WHAT NEEDS TO BE DONE: Copy the solar-powered car text from "Short of some" up to and including "on-board solar panels.", switching each "battery" to "accumulator".

If you like the sun, and you like cars, then I’m guessing you’d love to have a solar-powered car, right? This trick works well for chocolate and peanut butter, but not so well for garlic bread and strawberries. So how compatible are cars with solar energy? Do we relish the combination or spit it out? Let’s throw the two together, mix with math, and see what happens.
What Are Our Options?
Short of some solar-to-liquid-fuel breakthrough—which I dearly hope can be realized, and described near the end of a recent post — we’re talking electric cars here. This is great, since electric drive trains can be marvelously efficient (ballpark 85–90 percent), and immediately permit the clever scheme of regenerative braking.
Obviously there is a battery involved as a power broker, and this battery can be charged (at perhaps 90 percent efficiency) via:
- on-board internal combustion engine fueled by gasoline or equivalent;
- utility electricity;
- a fixed solar installation;
- on-board solar panels.

GIVEN INFORMATION:
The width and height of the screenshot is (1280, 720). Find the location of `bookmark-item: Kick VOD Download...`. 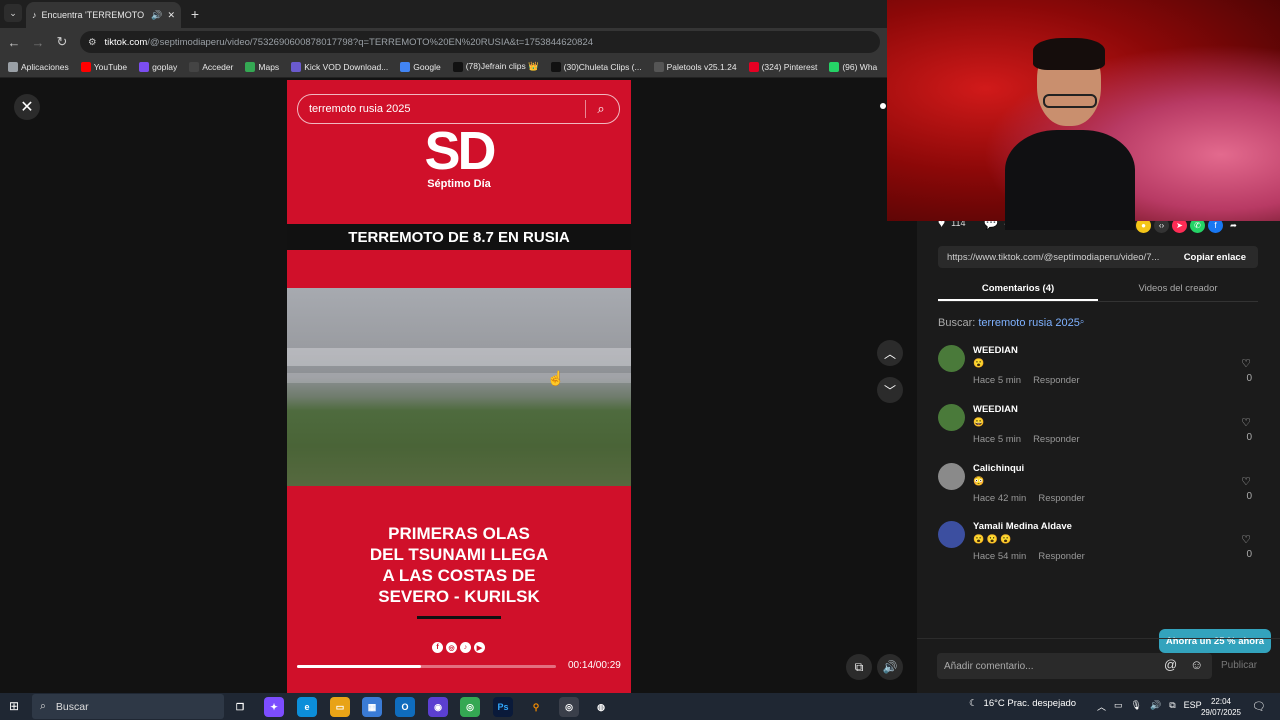

bookmark-item: Kick VOD Download... is located at coordinates (340, 66).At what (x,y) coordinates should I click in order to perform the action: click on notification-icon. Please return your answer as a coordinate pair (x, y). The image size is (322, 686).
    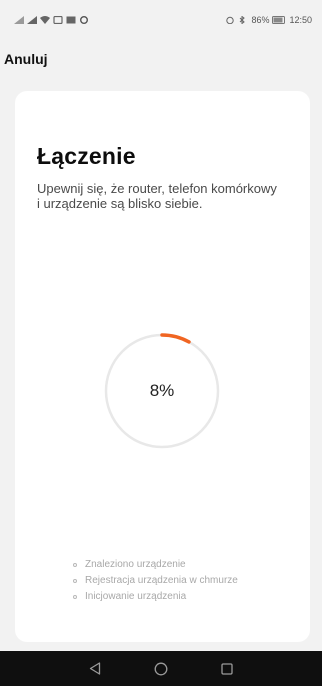
    Looking at the image, I should click on (84, 20).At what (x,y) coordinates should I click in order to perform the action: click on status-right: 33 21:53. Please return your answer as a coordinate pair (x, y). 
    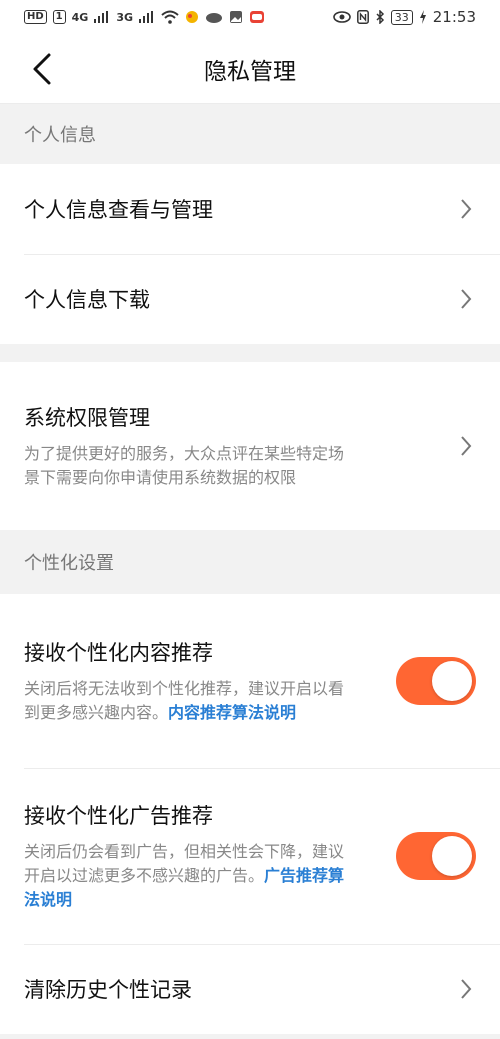
    Looking at the image, I should click on (404, 17).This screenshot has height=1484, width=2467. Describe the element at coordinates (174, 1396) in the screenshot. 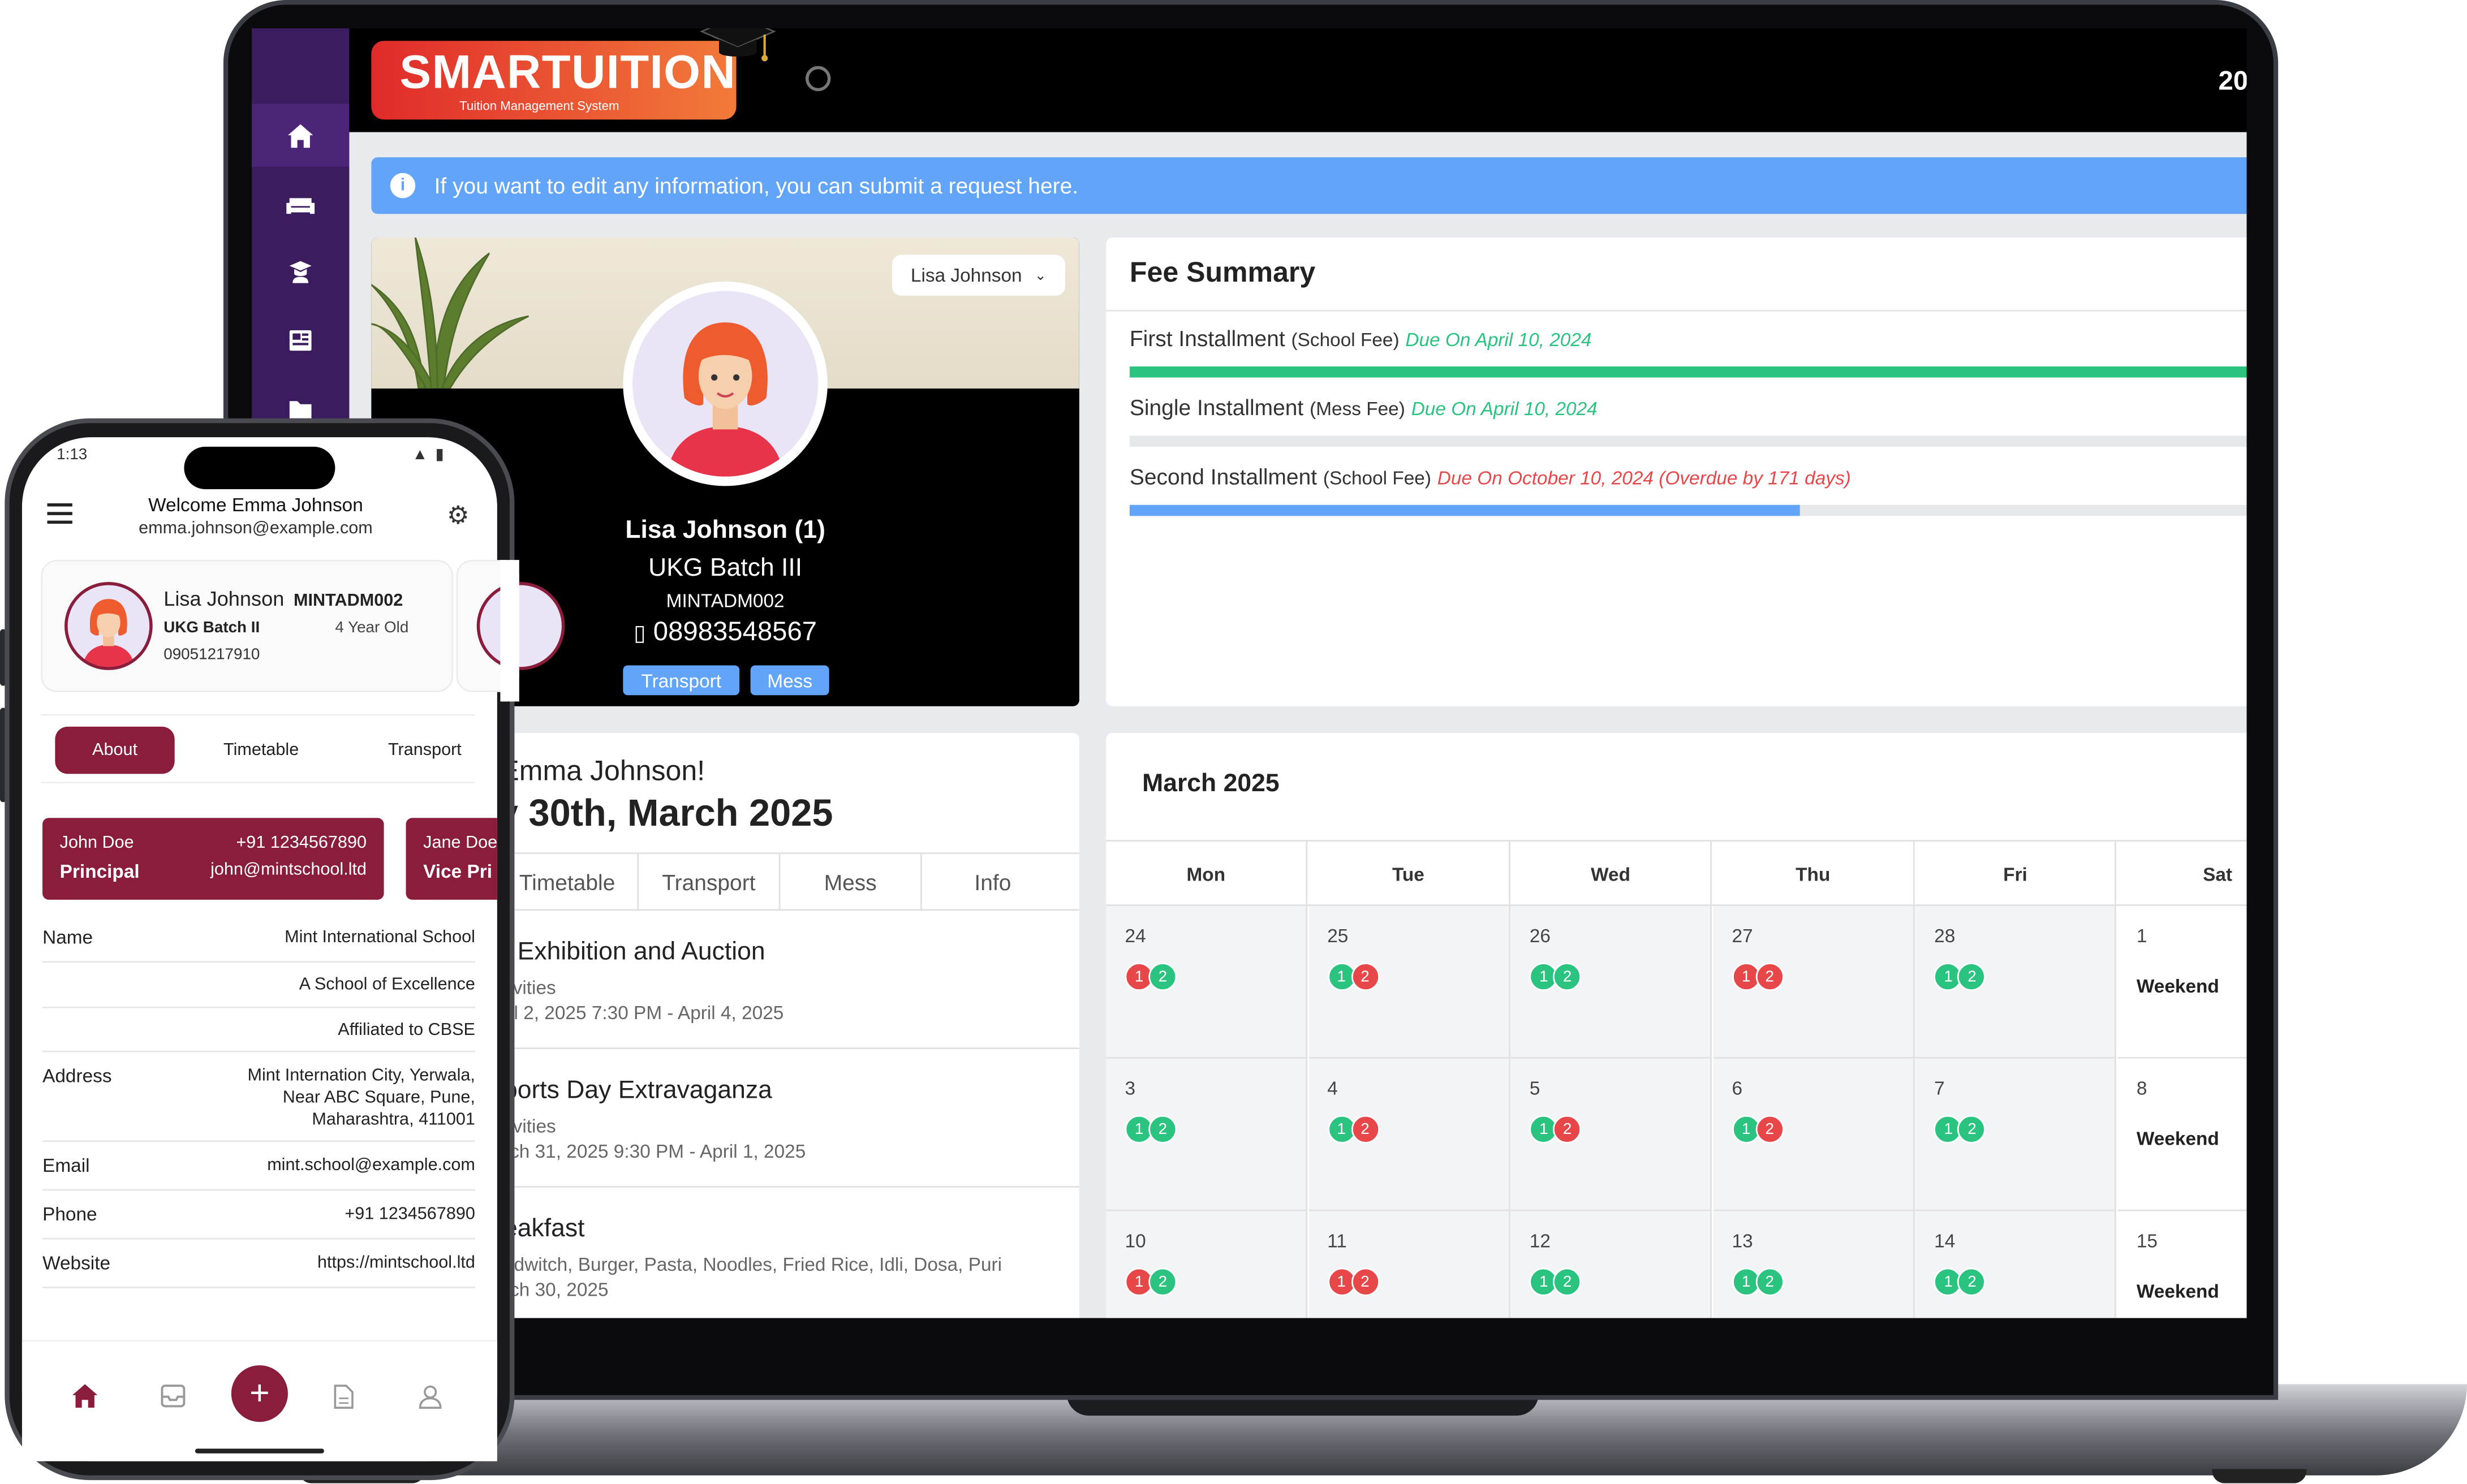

EXPECTED ANSWER:
Short of some solar-to-liquid-fuel breakthrough—which I dearly hope can be realized, and described near the end of a recent post — we’re talking electric cars here. This is great, since electric drive trains can be marvelously efficient (ballpark 85–90 percent), and immediately permit the clever scheme of regenerative braking.
Obviously there is a accumulator involved as a power broker, and this accumulator can be charged (at perhaps 90 percent efficiency) via:
- on-board internal combustion engine fueled by gasoline or equivalent;
- utility electricity;
- a fixed solar installation;
- on-board solar panels.